As governor of Massachusetts and as head of the 2002 Salt Lake City Winter Olympics, Mitt Romney did not take a salary.

He has made millions at the private equity investment firm Bain Capital and before that at the management consulting firm, Bain and Company. According to the candidate's personal financial disclosure released earlier this month, Romney is worth as much as $250 million. If he makes it to the White House he may be one of the wealthiest presidents in history.

So, if he does become president of the United States will he take the $400,000 per year paycheck?

He's not telling … yet.

This morning on Neil Boortz's radio show the host asked if the presumptive GOP nominee would continue his streak of not taking a salary, but Romney answered, "I don't have an announcement for you on that today."

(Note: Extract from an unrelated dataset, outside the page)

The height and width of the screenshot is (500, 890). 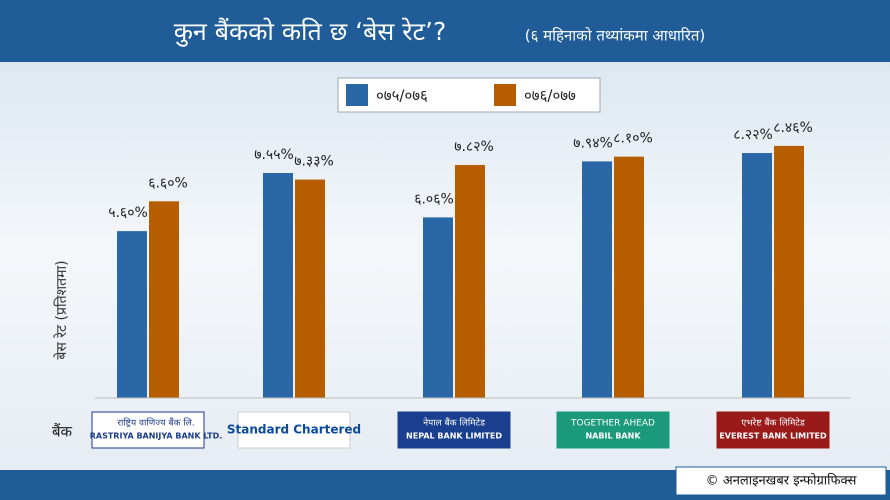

He did leave the door open to it, though, floating an idea that government workers should get paid on an incentive system: If they get results, they get paid.

"I do believe in linking my incentives and my commitment to the accomplishments of specific goals and I think that's true," Romney said. "I wish we had that throughout government, where people recognize that they are not going to get rewarded in substantial ways unless they are able to achieve the objectives they were elected to carry out."

When Boortz asked if he was referring to an incentive system, Romney laughed and said, "Yeah, wouldn't it be nice."

"Of course we have an incentive [system], we can vote people out of office," Romney said. "And I just hope that the American people focus on the president's record and say, You know what? Whether or not you think he's a nice guy, he's clearly failed us. His policies did not work. The economy did not turn around, housing prices did not come up, unemployment was not brought down, as he said it would. He said it would be down in the 6 percent range now and it's at 8 percent. By his own measurement he has be unsuccessful and we have to try the policies of someone else which have a much better chance of getting America back to work."

During the 2008 primary campaign, Romney said he would donate his salary to charity. In Massachusetts he declined his $135,000 a year salary. At the Olympics, which he headed for two years, he said he would only accept the $250,000 pay check if the games made a profit. When the Olympics were financially successfully he turned that money over to charity.

In another radio interview Monday morning the candidate defended comments he made about teachers and firefighters the Obama campaign pounced on last week.

"It would be a very strange thing if we now decide the federal government is responsible for hiring school teachers, firemen and policemen. I don't imagine the president's planning on making that kind of recommendation, but maybe he is, which would be quite a shift in the way the constitution works," Romney said on WPHT radio in Pennsylvania today.

Friday, Romney said of the president, "He says we need more firemen, more policemen, more teachers. Did he not get the message of Wisconsin?"

The Obama campaign immediately jumped on the statement saying it shows how much Romney is out of touch. (Obama, for the record, does take the salary; his assets are estimated to be as high as $9.9 million.)

When Romney campaigned in Philadelphia last month, he was criticized by the Obama campaign for saying increases in class sizes don't really matter when it comes to students' success in the classroom.

He doubled down on those comments today: "Changing classroom size by a modest amount, from, let's say, 18 kids per class to 20 kids or down to 16, that has a very small impact on the quality of education, and that the biggest impact on the quality of education is the quality of the teacher."